■ Description of the task ■
Looking at the listing below, retype exactly the lines starting at the one containing "The width and" and ending at the one containing "Given: Click the ArcGIS GeoPlanner icon", both included, and nothing else.

■ Data ■

'''

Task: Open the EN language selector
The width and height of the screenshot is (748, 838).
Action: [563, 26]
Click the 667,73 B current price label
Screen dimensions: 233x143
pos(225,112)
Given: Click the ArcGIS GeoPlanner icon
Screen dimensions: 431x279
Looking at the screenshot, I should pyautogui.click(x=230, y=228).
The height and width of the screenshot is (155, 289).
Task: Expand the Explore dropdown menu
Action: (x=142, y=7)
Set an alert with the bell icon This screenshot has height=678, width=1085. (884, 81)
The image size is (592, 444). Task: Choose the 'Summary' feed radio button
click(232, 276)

'''
'''

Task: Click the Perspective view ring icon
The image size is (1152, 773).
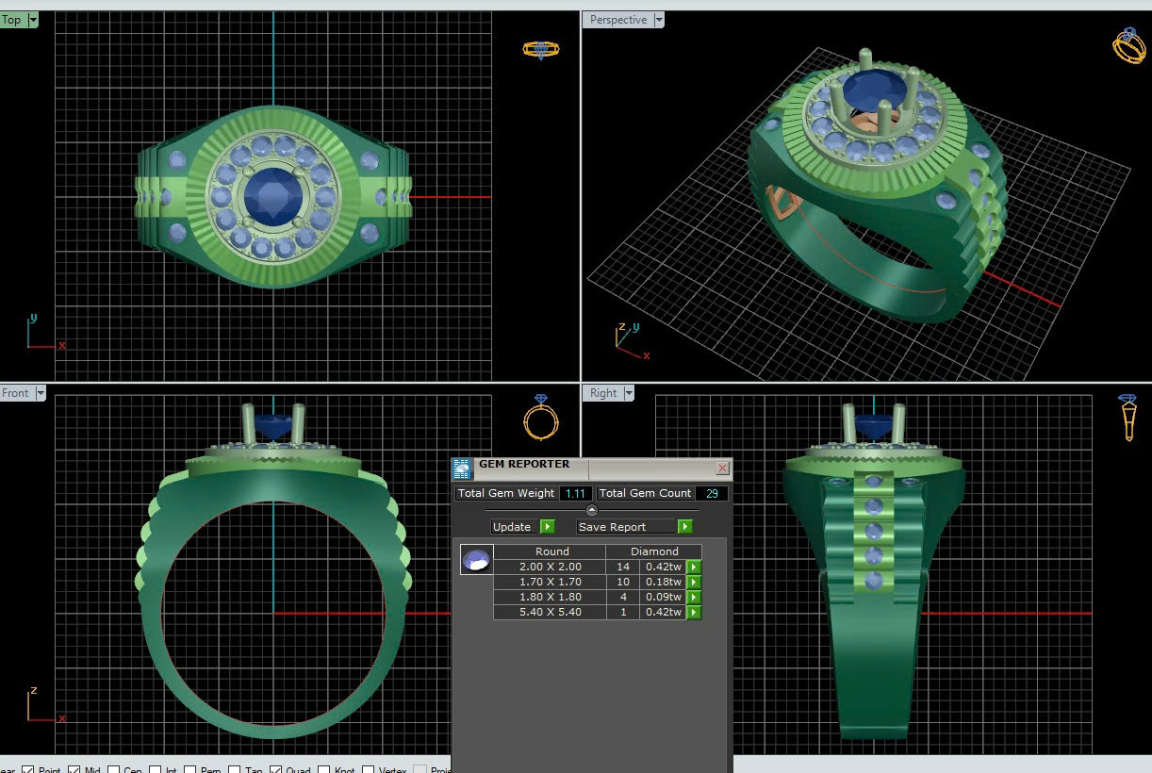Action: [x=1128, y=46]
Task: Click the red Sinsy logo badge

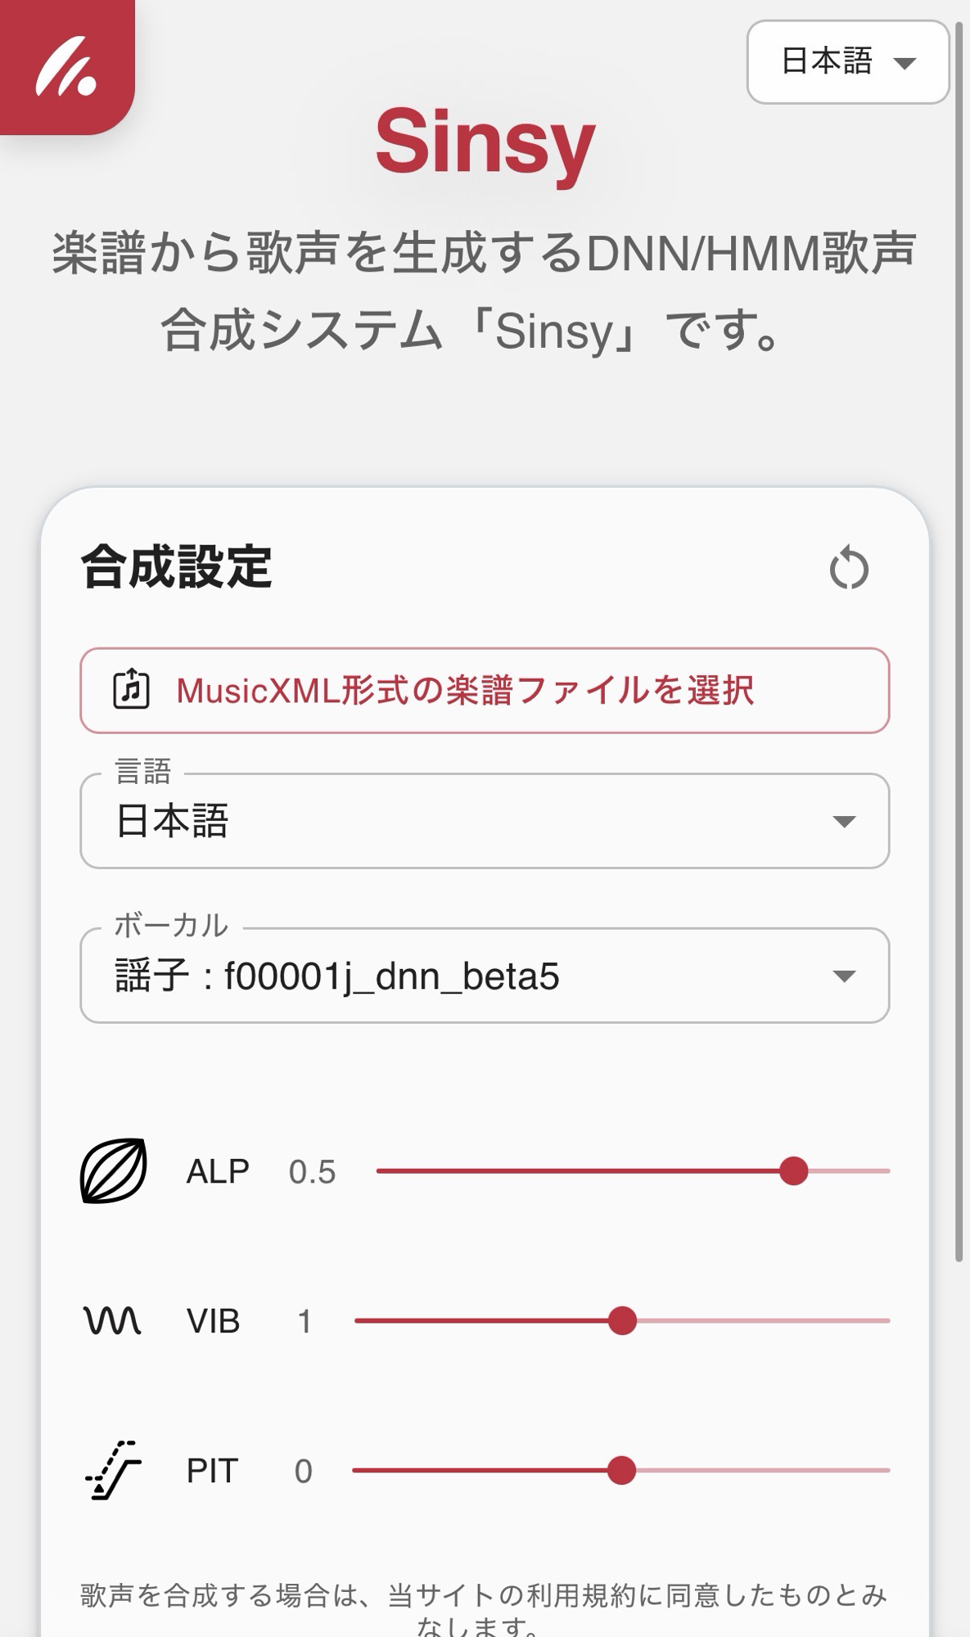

'''

■ Output ■
The width and height of the screenshot is (748, 838).
Action: [563, 26]
Click the 667,73 B current price label
Screen dimensions: 233x143
pos(225,112)
Given: Click the ArcGIS GeoPlanner icon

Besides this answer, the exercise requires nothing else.